I love Elvis. There, I've said it. Sure, over the years I've made some sardonic remarks, often over a microphone from the bandstand. But that was in my capacity as an entertainer, a role I've enjoyed for several decades. Truth be told, if there were no Elvis, there would be no me. I never would have picked up a guitar, or formed a band, or have been signed to Sun Records and produced by Sam Phillips: one of my life's proudest accomplishments. Like a million other children of the fifties, I went Elvis crazy as soon as I heard him on the radio. The difference was that I was at ground zero of the Elvis explosion. As soon as my fingers were strong enough to press the strings down on a guitar neck, I started playing. I didn't just want to be like Elvis, I wanted to be Elvis. Those who became Elvis fans after his death, or even after he returned from the army, will never know the joyous exuberance that accompanied the emergence of the "Hillbilly Cat," or the line of demarcation Elvis created between the Mouseketeer generation and their parents, who loathed him. After Elvis, nothing was the same. Like James Brown in the sixties, or the Beatles in their time, when it came to outshining his peers on the radio; there was Elvis, and then there was everything else.
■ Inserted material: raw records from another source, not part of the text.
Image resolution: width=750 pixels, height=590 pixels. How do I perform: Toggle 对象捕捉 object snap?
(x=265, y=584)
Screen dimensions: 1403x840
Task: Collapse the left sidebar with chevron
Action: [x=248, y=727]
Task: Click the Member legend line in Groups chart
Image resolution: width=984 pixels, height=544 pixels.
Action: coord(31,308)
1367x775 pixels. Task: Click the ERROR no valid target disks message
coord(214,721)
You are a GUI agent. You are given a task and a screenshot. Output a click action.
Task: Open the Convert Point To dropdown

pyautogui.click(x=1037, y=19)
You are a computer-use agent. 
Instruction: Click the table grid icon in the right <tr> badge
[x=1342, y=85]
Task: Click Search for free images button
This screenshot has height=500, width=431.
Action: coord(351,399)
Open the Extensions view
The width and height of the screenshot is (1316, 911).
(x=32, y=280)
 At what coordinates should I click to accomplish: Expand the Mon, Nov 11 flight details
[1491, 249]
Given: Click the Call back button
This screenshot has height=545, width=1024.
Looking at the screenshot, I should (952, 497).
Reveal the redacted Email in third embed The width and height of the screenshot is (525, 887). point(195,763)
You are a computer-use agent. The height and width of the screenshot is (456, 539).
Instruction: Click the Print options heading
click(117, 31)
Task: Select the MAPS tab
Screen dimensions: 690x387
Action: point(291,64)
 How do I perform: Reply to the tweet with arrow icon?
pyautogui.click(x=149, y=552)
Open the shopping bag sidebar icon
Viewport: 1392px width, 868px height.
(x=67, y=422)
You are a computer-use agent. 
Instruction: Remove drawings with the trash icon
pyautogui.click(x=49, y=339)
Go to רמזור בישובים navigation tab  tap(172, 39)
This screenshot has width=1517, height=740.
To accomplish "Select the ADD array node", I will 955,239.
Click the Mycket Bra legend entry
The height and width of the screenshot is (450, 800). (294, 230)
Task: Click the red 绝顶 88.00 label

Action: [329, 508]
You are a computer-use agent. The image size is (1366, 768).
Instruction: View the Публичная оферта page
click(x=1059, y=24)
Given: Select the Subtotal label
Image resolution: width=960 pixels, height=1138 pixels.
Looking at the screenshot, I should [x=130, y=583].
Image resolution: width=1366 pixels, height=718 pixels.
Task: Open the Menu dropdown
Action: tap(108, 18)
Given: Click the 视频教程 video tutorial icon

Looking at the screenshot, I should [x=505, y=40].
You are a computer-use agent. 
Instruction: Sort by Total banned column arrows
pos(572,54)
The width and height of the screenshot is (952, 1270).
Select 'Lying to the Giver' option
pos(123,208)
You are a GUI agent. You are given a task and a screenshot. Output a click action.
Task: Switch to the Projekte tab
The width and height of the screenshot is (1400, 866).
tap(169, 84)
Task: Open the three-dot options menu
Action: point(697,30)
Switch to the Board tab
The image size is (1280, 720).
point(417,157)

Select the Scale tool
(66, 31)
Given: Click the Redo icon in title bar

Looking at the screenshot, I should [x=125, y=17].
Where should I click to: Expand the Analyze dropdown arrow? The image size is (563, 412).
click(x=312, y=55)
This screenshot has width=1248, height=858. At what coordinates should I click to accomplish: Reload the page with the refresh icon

I wish I were precocious enough to say I heard Elvis' Sun records on the radio, but I was only seven at the time. I do, however, distinctly remember the night in 1956 that Dewey Phillips introduced "Heartbreak Hotel" on his radio show. I listened to "Red, Hot, and Blue" every night, even if it meant putting the radio right next to my ear so my parents couldn't hear. I loved the voice before I saw the singer. The flip side, "I Was the One," sounded so different that I thought it was another of Dewey's favorite Doo Wop groups from the northeast until he proclaimed that it was Memphis' own Elvis Presley. Elvis' photograph appeared in the morning paper with his shirt collar up in the back and his hair formed into a shiny, immaculate pompadour. I had to inform my big sister that Elvis was a greaser. One night, my sister came home from a teenage party at the Hotel Chisca in a state of euphoric bliss. Elvis had been to the WHBQ radio studios visiting Dewey, and when asked by an enthusiastic chaperon, he strolled into the party of giggling girls just to say hello. Photographs were printed with my sister and a tousled Elvis. Years later, when I asked her about the photo, she said there were never any pictures taken. I was adamant that I had seen it. My sister had her hair in a tight curl and Elvis was standing next to her, looking cool and draping an arm loosely over her shoulder. Only then did I realize that the picture I had seen and carried with me had been developed in the darkroom of my imagination for my scrapbook of Elvis memories.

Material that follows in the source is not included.